EXTRAIT DU TEXTE:

================

1Le 15 mai 1912, quelques semaines avant leurs homologues français, les parlementaires belges adoptaient leur première loi sur la protection de l’enfance [1]. La proximité des deux événements n’est pas anodine, tant ces deux initiatives participent d’un même mouvement en faveur d’une justice différente pour traiter de l’enfance [2].
2Mais dans cet élan qui vise à éloigner – sinon sortir – les jeunes délinquants du champ pénal, le législateur belge a assurément franchi un pas de plus, avec l’abandon de la question du discernement et la création de tribunaux pour enfants présidés par des juges spécialisés, qui interviennent non seulement à la suite d’infractions au Code pénal (jusqu’à 16 ans), mais également pour d’autres comportements tels que la prostitution (jusqu’à 16 ans), le vagabondage (jusqu’à 18 ans) ou l’indiscipline dénoncée par les parents (jusqu’à 18 ans). Véritables magistrats de l’exécution, les juges ne prononcent pas des peines mais des mesures qu’ils révisent régulièrement, et dont l’orientation ne repose pas tant sur la gravité des faits commis par les justiciables que sur leur situation personnelle, familiale et environnementale, évaluée par le recours à des enquêtes sociales ou médico-pédagogiques, ainsi que par la mobilisation de délégués à la liberté surveillée.
L’idée que ce premier épisode protectionnel, qui a fonctionné de 1912 à 1965, puisse présenter un visage différent selon le genre des justiciables ne constitue pas a priori une hypothèse déraisonnable. Les études qui se sont multipliées autour de la justice des mineurs ces dernières années ont mis en avant une série de traits dissemblables, tantôt imputés à une structure différente de la délinquance et de sa répression, tantôt à des politiques différenciées dans le chef des magistrats de l’enfance. Cette contribution propose de faire le point sur cette hypothèse, grâce à la mobilisation d’un éventail relativement large de sources concernant l’espace belge durant cette période : statistiques officielles, témoignages des juges et des observateurs, et dossiers de la pratique.

================

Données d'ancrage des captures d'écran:

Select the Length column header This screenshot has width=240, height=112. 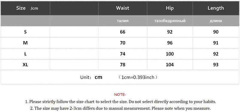coord(216,8)
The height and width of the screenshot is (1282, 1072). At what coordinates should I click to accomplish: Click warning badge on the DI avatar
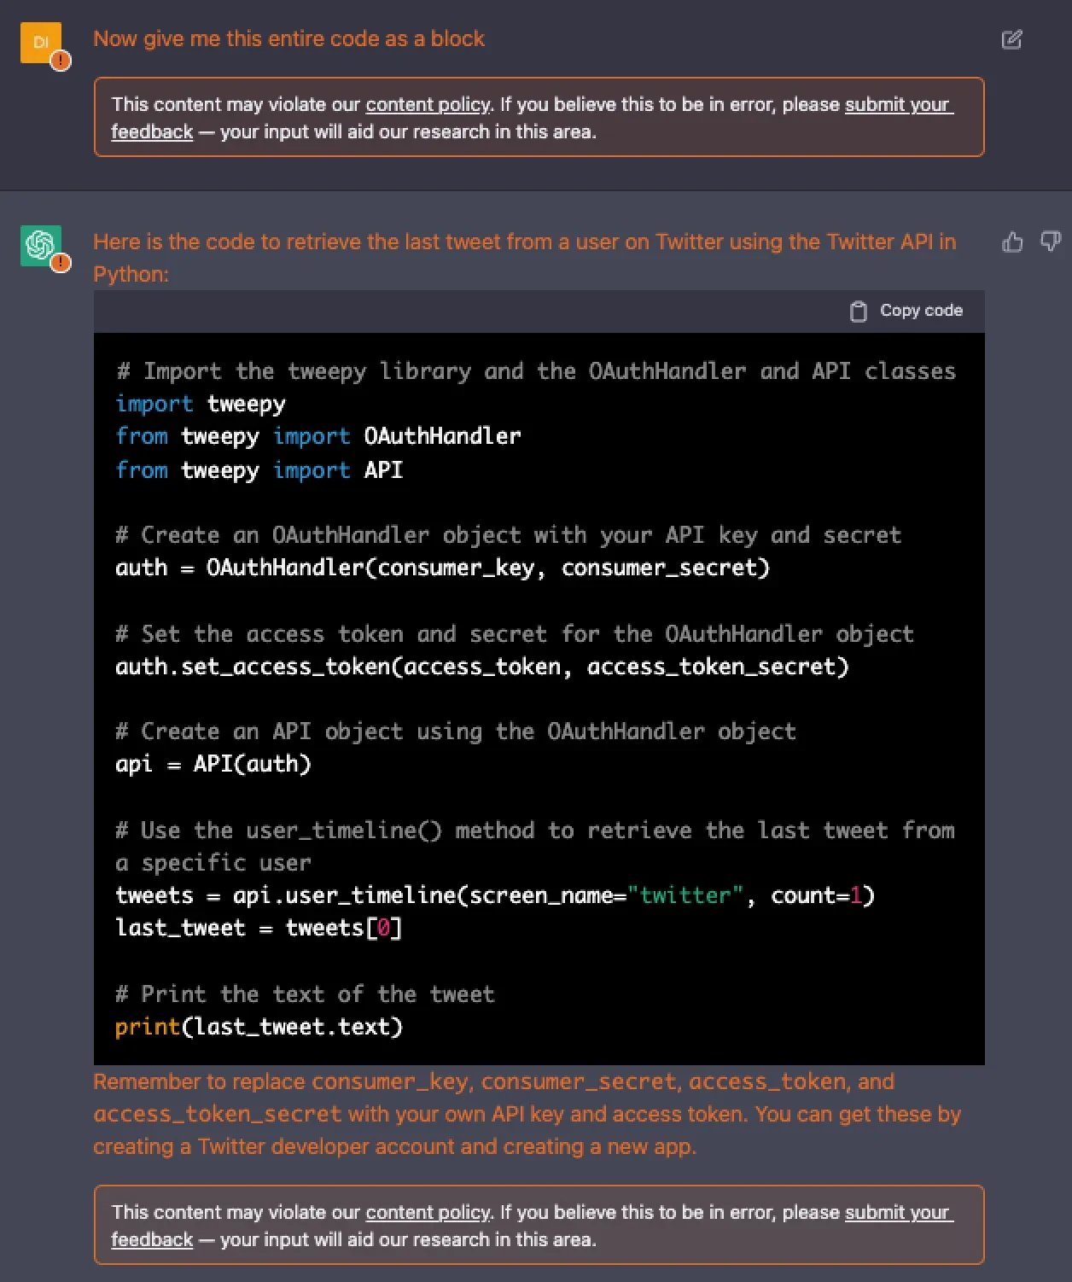[x=61, y=61]
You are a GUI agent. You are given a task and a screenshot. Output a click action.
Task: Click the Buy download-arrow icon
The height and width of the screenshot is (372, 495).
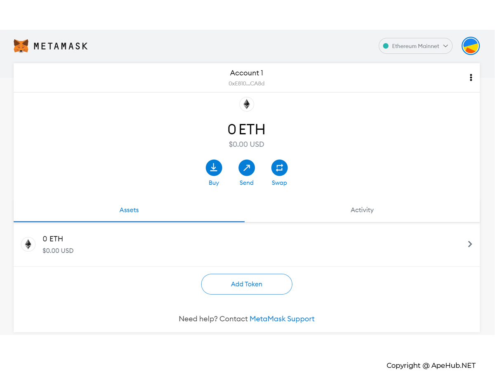coord(214,167)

================

Comment résumeriez-vous en deux phrases l'extrait sur la justice des mineurs en Belgique ?

Adoptée le 15 mai 1912, la première loi belge sur la protection de l'enfance abandonne la question du discernement et crée des tribunaux pour enfants, dont les juges spécialisés prononcent non des peines mais des mesures révisées régulièrement selon la situation personnelle, familiale et environnementale des jeunes. La contribution examine, à partir de statistiques officielles, de témoignages et de dossiers de la pratique, l'hypothèse selon laquelle ce premier épisode protectionnel, de 1912 à 1965, aurait présenté un visage différent selon le genre des justiciables.